Home equity loan takes the property as a collateral, which allows the lender to offer a very competitive interest rate. On the other hand, a borrower must be aware of the changes in interest rates and the fact that default may lead to a foreclosure of their home.

Home Equity Line of Credit

Home equity line of credit, also known as HELOC, is a similar product to a home equity loan in a sense that HELOC provides a loan and uses a home equity as a collateral. The difference between the two is that the home equity line of credit provides a credit limit rather than a fixed loan amount. This provides flexibility for the borrower to borrow only as much as they need at a certain time, similar to a credit card. Unlike a credit card, HELOC usually has a competitive interest rate because the loan is secured by the home equity. Usually, HELOC has a limit of combined LTV of 80%. This means that a homeowner will not be able to borrow more than 80% of the home value including the outstanding balance on the mortgage.

Personal Loans

These loans are often unsecured, so they possess a higher interest rate than the options listed above. Personal loans tend to be offered with fixed and variable interest rates, so a borrower can decide what interest rate is best for them. Personal loans tend to have a relatively low limit because it is considered a risky type of loan. Some banks in Canada set the maximum amount for personal loans at $50,000.

 

This type of home project financing may be useful to people who have a small and relatively cheap project and people who do not have as much home equity to use it as a collateral. Of course, because personal loans are not secured by a collateral, a borrower should expect a higher interest rate than the interest rates for secured loans.

Credit Cards

Credit cards are a very convenient way to receive financing for small projects that do not require that much funds. It is the easiest loan to get approved for even without putting any assets as a collateral. On the other hand, credit cards usually have the highest interest rate among all other financing instruments described above. An average interest rate on a credit card is around 20%, which is much higher than the other options available. Depending on the individual and a credit card, the credit limit can vary greatly, but a regular person should not expect to get approved for a credit limit that is initially higher than $10,000. It is best to avoid credit cards as a primary way of financing a project because it is the most expensive type of debt.

 

Credit cards are useful for small projects that are relatively cheap. They can also be used as a backup financing option in case a project runs over budget. A borrower does not need any type of assets to put down to get a credit card, but they should make sure to avoid carrying credit card debt because it is expensive. A borrower who knows how to use a credit card may avoid paying interest on their credit card charges and receive some benefits such as cash back or bonus points.
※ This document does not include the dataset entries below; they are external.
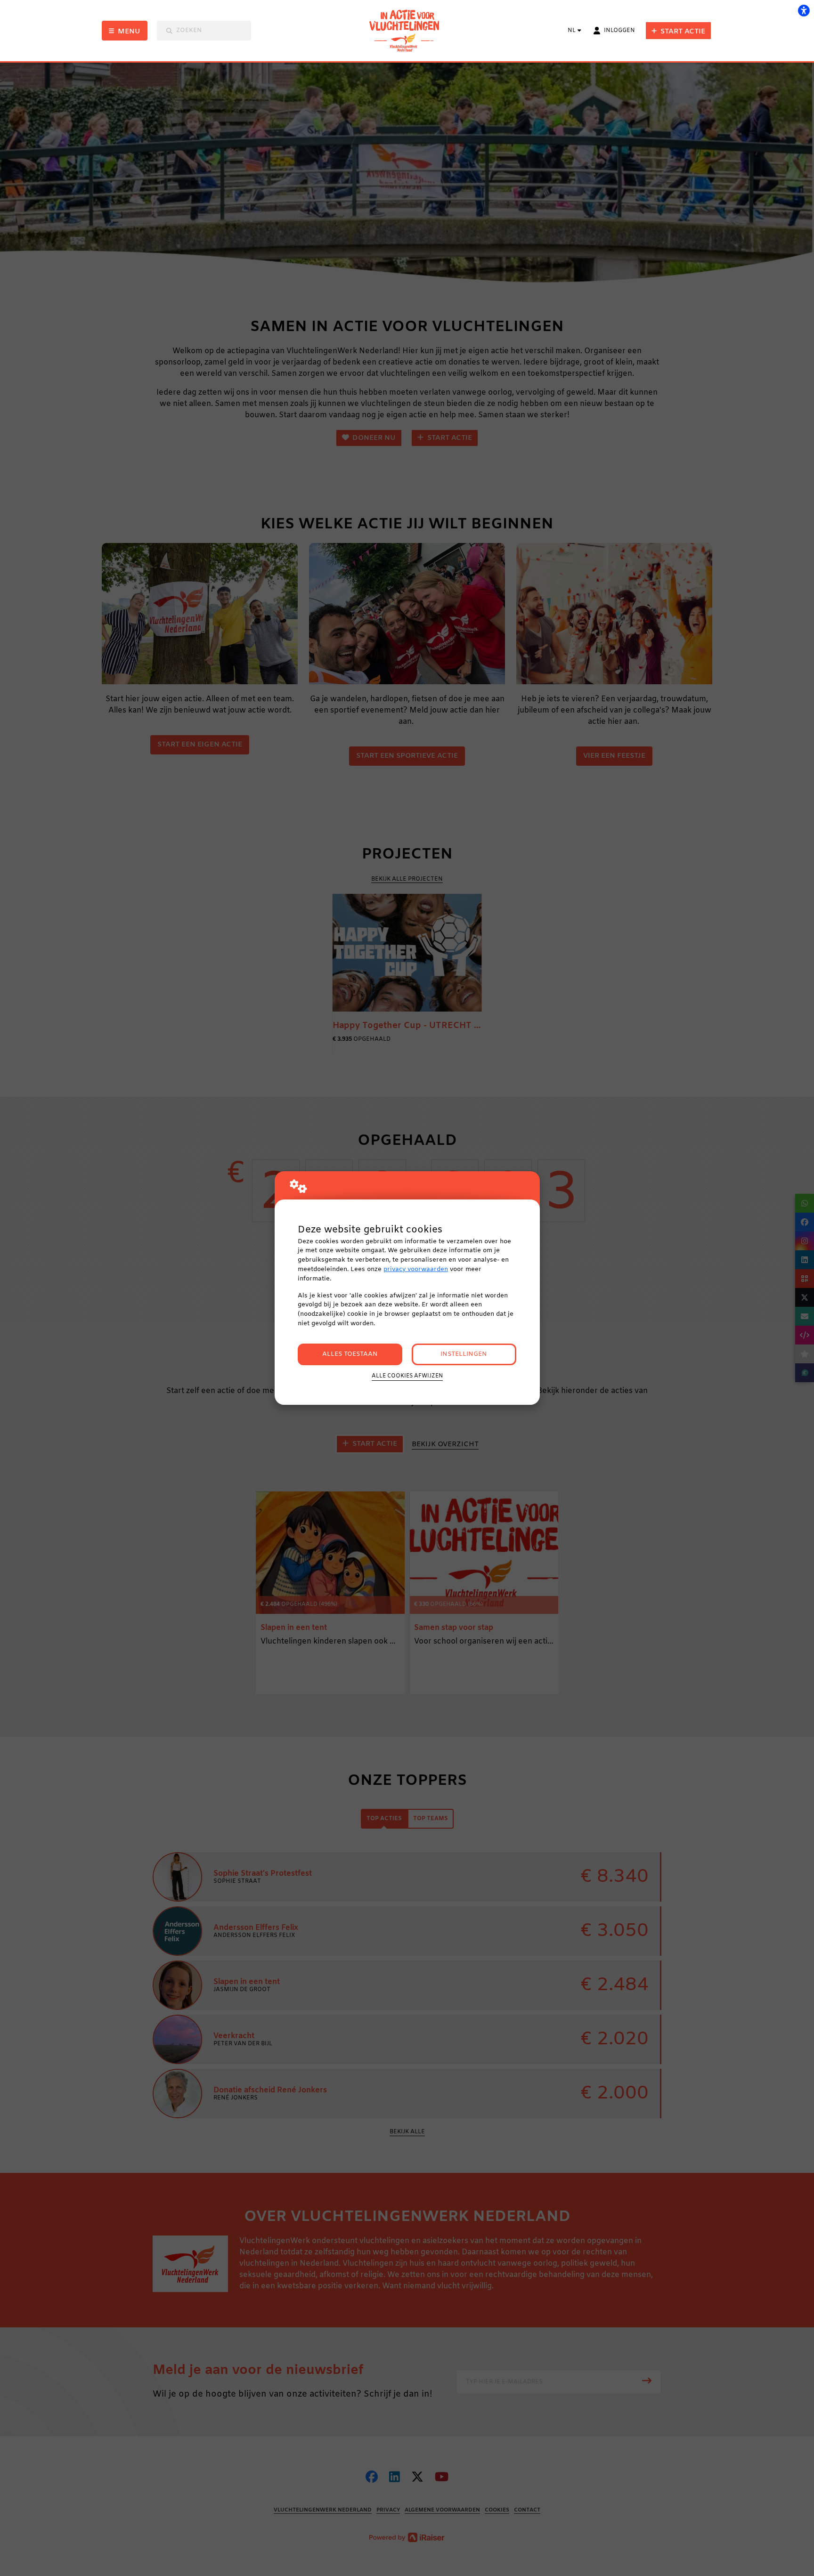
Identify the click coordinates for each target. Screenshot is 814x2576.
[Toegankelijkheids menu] (803, 10)
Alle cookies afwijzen (407, 1376)
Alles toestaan (350, 1354)
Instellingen (463, 1354)
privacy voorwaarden (415, 1269)
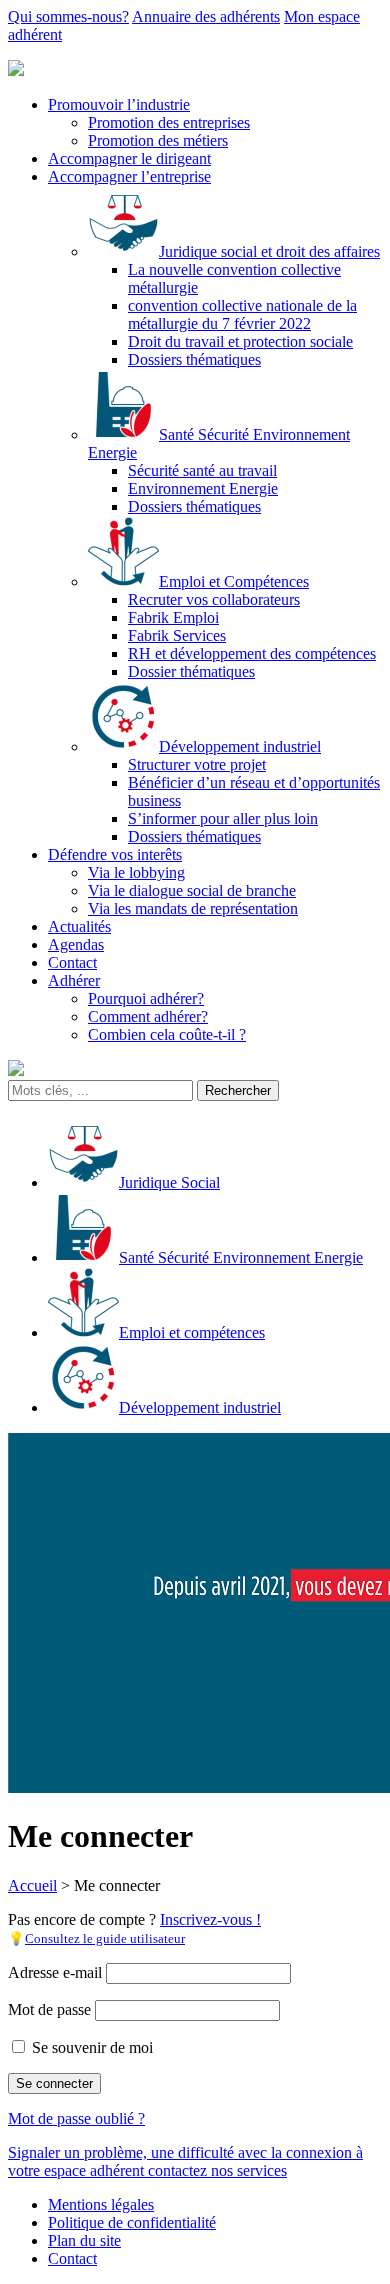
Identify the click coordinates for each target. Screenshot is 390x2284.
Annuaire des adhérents (206, 16)
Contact (72, 2258)
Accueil (32, 1885)
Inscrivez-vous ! (210, 1919)
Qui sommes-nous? (68, 16)
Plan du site (84, 2240)
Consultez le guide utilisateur (105, 1938)
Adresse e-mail (55, 1972)
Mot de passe (49, 2009)
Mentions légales (101, 2204)
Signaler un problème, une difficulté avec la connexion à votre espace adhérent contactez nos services (185, 2161)
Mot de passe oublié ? (76, 2118)
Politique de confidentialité (132, 2222)
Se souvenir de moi (90, 2047)
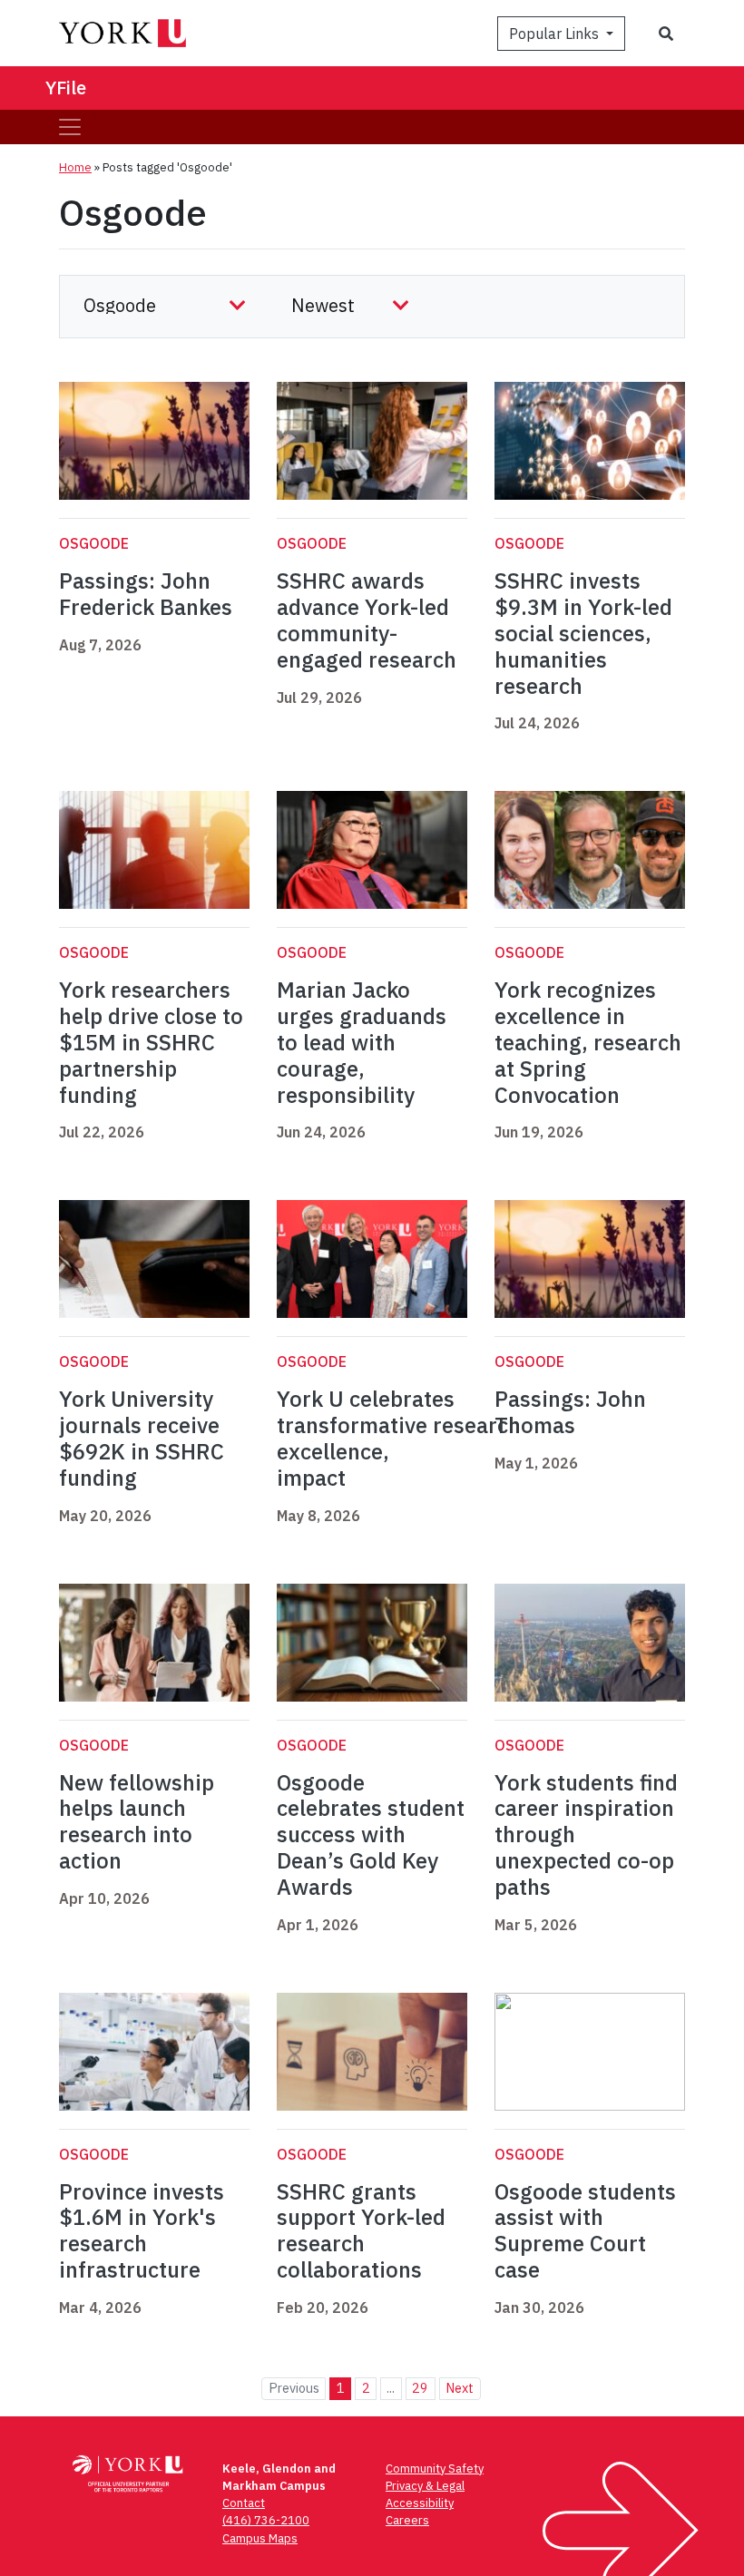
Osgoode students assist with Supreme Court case (585, 2230)
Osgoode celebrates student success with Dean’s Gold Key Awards (371, 1834)
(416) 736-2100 (265, 2520)
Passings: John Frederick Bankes (145, 593)
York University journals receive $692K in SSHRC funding (141, 1437)
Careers (407, 2520)
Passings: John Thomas (570, 1411)
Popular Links (555, 33)
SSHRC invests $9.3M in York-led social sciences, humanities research (583, 632)
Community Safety (435, 2468)
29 (420, 2387)
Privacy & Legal (425, 2485)
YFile (65, 87)
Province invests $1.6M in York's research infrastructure (141, 2230)
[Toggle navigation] (69, 127)
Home (75, 167)
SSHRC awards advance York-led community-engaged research (366, 619)
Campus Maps (260, 2538)
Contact (243, 2503)
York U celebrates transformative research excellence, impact (399, 1437)
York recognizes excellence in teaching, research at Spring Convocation (587, 1041)
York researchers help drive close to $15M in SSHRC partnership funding (151, 1041)
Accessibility (420, 2503)
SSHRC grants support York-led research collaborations (361, 2230)
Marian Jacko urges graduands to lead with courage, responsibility (361, 1041)
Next (459, 2387)
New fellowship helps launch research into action (136, 1821)
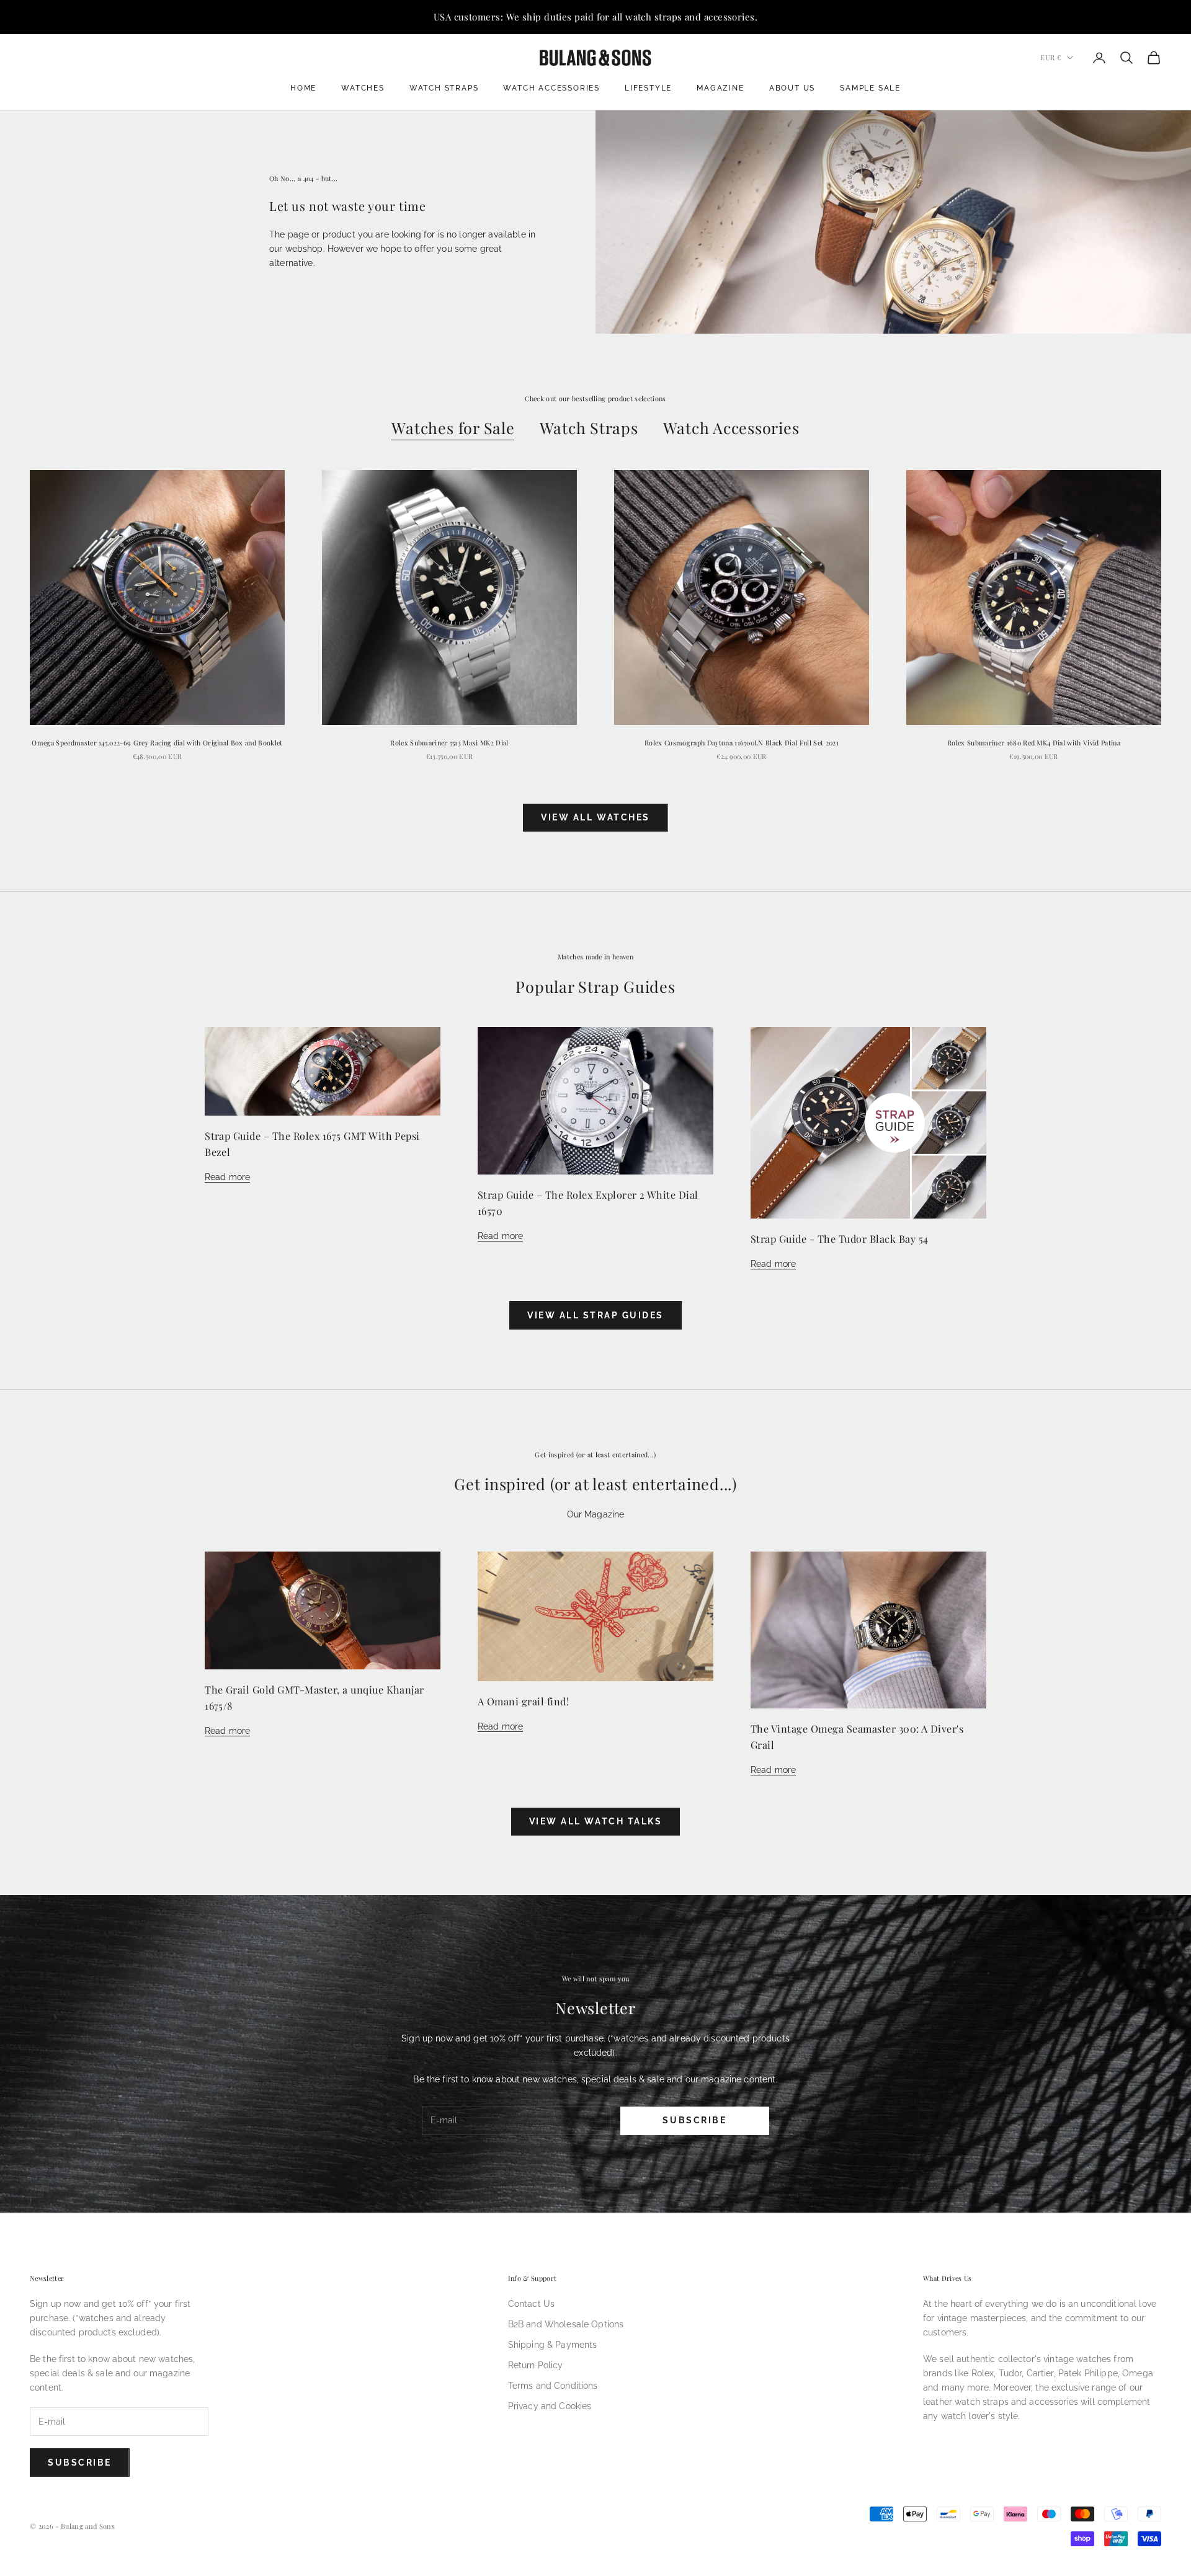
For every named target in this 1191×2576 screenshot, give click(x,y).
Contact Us (531, 2304)
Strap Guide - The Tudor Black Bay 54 (840, 1238)
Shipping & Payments (552, 2345)
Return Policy (535, 2365)
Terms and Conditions (553, 2386)
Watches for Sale (452, 427)
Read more (227, 1177)
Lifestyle (648, 88)
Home (303, 88)
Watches (363, 88)
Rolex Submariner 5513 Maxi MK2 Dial (449, 742)
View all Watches (595, 817)
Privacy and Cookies (550, 2406)
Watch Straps (444, 88)
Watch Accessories (551, 88)
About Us (792, 88)
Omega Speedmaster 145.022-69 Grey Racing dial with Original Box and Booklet (157, 742)
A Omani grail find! (523, 1701)
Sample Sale (870, 88)
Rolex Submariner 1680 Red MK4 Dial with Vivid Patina (1033, 742)
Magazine (720, 88)
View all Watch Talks (595, 1821)
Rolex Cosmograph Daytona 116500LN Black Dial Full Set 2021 (742, 742)
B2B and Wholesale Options (566, 2324)
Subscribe (694, 2120)
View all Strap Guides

What Option Is Best for You?

There is no ideal financing option that will fit everyone. Depending on your situation, you may be inclined to choose one specific option. For example, if you are planning to make a large investment into your property that you almost paid off, you can refinance your mortgage at very competitive rates. On the other hand, if you do not have that much equity in the property and you need to repair a porch, a personal loan may be a better financing option. Usually, it is best to avoid financing options that have a high interest rate, but some construction stores offer their own loans that may be very affordable in the short term. In addition to that, some short-term financing options provide flexibility to monthly payments, which may be favorable by some people. You should choose a financing option that you are comfortable with and that fits your financial situation.